When the Dust Settles
- Author: Jasmina Atanasova
- Language: Macedonian
- Genre: Novel
- Publication date: 2023
- Publication place: North Macedonia
- Media type: printed edition, 19 mm
- Pages: 169 pages
- ISBN: 978-608-4885-64-1

= When the Dust Settles (novel) =

2023 novel by Jasmina Atanasova

When the Dust Settles is a 2023 Macedonian novel by Jasmina Atanasova.

==Style==

The novel employs postmodernist modern techniques, including chapter epigraphs and a compositional structure that draws on multiple literary styles.

It is written in the first person, by a female narrator who is simultaneously the character through which the entire narrative principle is reflected. The novel follows the procedure of the state of consciousness according to the principles of James Joyce and Virginia Woolf, not in a comparative or inspirational sense, but as a kind of "dialectical" branching, which is a serious contribution and stake in the development and enrichment of Macedonian contemporary literature.

The specificity of this novel lies in its fluid, clear narrative that is dynamic and harmoniously balanced.

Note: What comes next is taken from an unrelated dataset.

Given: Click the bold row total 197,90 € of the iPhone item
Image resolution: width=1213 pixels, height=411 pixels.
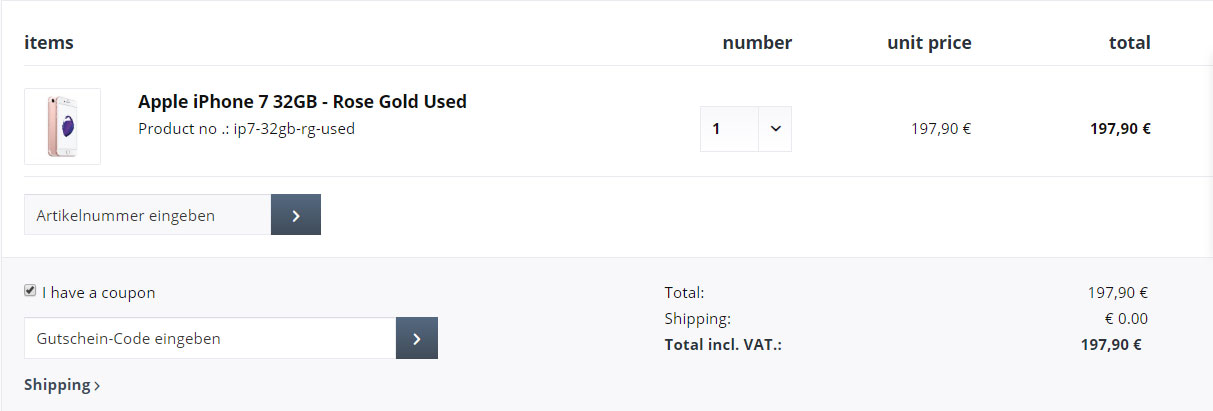Looking at the screenshot, I should click(1120, 129).
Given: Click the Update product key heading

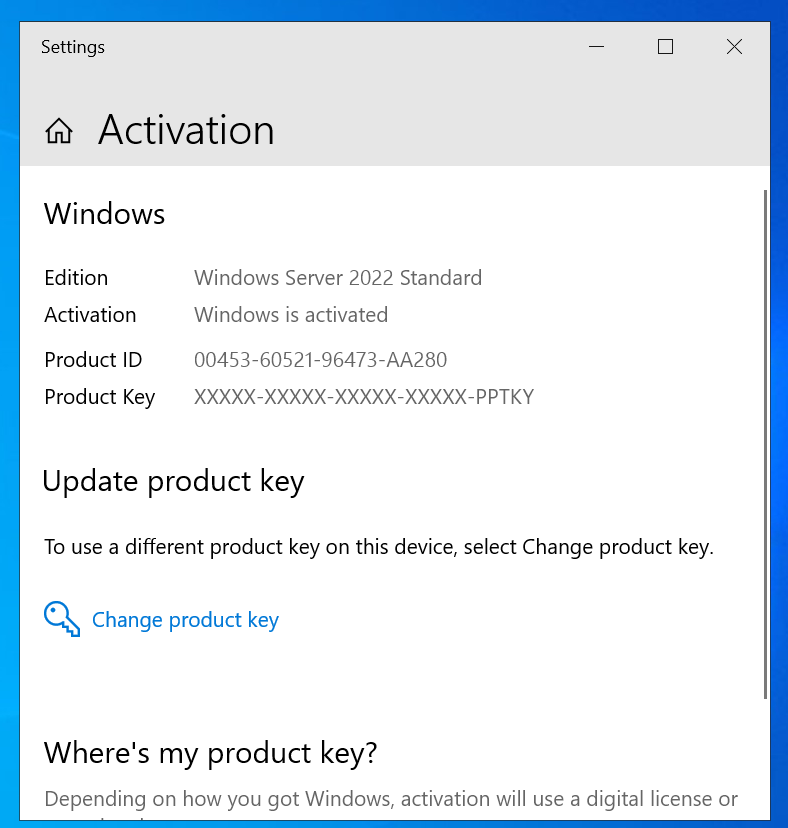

The skill to synthesize the stream of consciousness through a subtle and unobtrusive principle, along with the "traditional" stylistically rhythmic narrative approach of Isaac Bashevis Singer, makes this novel particularly bold in the successful attempt to merge traditional narrative "architecture" with contemporary currents in internal literary expressions moving simultaneously in multiple directions.

== Reception ==
According to Dr. Slavica Gadzova Sviderska, "Atanasova writes about women with a capital 'W,' constantly placed in front of struggles, challenges, and daily self-sacrifices on the societal altar. These women continually find strength from a mysterious source to stand on their feet again and resist the entrenched taboos and stereotyped forms of living ."

Darko Leshoski wrote, "Everyone wants to be themselves, but rarely anyone can be because they have to conform to their mom, to their dad, to the children, what people will say, what I will say to myself if I fail — but rarely does anyone have the strength to truly be themselves. Jasmina bravely but vulnerably describes that battle. Everyone's life happiness, and life span are proportionate to their courage. "It is courageous is to be happy."